• [Task statement]:
Filter the listing below down to the lines with the word "sidebar" and copy those.

---------- Data for processing

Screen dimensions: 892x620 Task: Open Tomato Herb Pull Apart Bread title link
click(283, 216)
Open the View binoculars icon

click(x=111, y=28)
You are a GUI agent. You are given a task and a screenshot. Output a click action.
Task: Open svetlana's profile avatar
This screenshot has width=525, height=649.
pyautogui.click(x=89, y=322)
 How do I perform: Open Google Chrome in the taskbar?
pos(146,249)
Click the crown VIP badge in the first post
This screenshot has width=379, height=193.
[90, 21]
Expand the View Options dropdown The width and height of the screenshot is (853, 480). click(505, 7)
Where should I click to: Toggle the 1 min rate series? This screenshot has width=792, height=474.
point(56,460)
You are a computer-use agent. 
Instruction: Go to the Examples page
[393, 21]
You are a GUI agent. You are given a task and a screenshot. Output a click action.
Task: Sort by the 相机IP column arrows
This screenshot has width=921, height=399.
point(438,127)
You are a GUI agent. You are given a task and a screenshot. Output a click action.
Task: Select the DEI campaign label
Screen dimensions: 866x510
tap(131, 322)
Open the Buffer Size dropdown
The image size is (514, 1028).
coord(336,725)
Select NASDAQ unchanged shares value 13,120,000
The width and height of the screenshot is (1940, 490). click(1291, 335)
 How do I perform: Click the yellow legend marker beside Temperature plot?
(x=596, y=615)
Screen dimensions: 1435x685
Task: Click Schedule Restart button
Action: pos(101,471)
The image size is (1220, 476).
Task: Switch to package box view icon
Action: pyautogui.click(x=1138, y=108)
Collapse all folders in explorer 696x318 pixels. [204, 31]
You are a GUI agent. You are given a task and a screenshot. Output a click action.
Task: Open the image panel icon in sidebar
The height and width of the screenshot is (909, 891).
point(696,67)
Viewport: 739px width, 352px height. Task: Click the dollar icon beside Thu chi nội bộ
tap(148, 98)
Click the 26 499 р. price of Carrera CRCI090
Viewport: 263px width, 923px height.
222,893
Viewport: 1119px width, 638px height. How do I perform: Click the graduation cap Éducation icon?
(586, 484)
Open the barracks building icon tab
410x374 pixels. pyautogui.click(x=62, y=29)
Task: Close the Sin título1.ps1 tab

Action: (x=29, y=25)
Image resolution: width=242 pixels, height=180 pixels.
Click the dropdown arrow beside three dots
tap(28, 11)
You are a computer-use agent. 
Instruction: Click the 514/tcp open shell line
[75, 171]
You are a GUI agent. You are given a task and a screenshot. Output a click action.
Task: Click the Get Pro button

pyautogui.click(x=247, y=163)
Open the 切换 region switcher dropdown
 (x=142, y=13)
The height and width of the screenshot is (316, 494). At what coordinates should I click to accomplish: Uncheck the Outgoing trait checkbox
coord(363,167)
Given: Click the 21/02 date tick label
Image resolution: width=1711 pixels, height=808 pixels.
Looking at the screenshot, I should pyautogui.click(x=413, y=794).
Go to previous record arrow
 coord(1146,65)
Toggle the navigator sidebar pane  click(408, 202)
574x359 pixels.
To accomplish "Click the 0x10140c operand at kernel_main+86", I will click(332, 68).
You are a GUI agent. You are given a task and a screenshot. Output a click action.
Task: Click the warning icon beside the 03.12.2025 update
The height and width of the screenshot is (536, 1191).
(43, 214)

--------------------

• [Solved exercise]:
Task: Open the image panel icon in sidebar
Toggle the navigator sidebar pane  click(408, 202)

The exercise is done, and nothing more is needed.